In June 1912, Lee was confirmed as a substantive colonel and posted to Brisbane as commandant of the 1st Military District. His time in Queensland coincided with the outbreak of the First World War and the raising of the Australian Imperial Force (AIF). Considered too old for service overseas, Lee oversaw the expansion and administration of military camps in Queensland, the instruction of recruits for the AIF, and the upholding of military discipline in the state. In recognition of his achievements, Lee was appointed an aide-de-camp to the governor-general in July 1915, promoted to temporary brigadier general on 1 March 1916, and appointed a Companion of the Order of St Michael and St George in the 1917 New Year Honours.
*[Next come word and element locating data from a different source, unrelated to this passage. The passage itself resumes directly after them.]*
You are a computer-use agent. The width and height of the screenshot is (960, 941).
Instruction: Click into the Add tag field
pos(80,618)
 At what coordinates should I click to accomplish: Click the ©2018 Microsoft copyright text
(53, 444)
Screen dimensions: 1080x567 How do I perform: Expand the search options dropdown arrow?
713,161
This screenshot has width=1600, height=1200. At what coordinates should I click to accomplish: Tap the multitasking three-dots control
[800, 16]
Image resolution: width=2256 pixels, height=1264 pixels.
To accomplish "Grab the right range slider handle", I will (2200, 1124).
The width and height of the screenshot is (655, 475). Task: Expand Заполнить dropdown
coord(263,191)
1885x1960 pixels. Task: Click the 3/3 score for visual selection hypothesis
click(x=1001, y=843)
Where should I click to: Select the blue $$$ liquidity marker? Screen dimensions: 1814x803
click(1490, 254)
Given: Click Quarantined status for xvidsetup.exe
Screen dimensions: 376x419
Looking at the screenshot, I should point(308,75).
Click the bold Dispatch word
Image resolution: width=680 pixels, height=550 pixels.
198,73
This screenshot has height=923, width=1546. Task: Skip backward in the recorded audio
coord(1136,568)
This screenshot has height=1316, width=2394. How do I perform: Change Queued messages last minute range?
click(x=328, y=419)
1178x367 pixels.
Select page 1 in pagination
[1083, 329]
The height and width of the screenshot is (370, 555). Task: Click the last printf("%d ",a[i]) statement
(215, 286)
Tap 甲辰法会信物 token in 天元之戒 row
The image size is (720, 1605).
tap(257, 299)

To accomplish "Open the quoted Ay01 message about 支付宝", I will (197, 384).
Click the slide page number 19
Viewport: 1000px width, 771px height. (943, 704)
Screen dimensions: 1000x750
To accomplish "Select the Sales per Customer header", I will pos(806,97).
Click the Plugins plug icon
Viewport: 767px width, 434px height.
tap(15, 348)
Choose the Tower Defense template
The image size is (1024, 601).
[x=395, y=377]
The following month, in February 1917, Lee returned to Sydney as temporary commandant of the 2nd Military District. As administrator of the most populous of Australia's military districts in the later years of the war, Lee was called on to enforce provisions of the War Precautions Act 1914—namely the use of horses and other resources—recruit people with specialised administrative skills to both the Permanent Forces and the AIF, curb problems with drunkenness and ill-discipline among the soldiers in the state, and administer the housing and quarantine of returning soldiers amid the Spanish flu pandemic. He was promoted to the honorary rank of major general on 26 July 1918 and, after his retirement age was twice extended, he was placed on the Retired List with the honorary rank of lieutenant general on 13 May 1920.

==Later life and death==
Lee was a long-term member of the Union Club in Sydney and was president of the United Service Club in Brisbane in 1912 and 1916.

Following his retirement from the army, Lee managed two oyster leases in Port Stephens, New South Wales. He died in Burwood, an Inner West suburb of Sydney, on 13 April 1939, aged 78. An 1896 watercolour of Lee is held by the Australian War Memorial, and the diary he maintained during his service in South Africa is in the collection of the Lancers' Museum, Parramatta.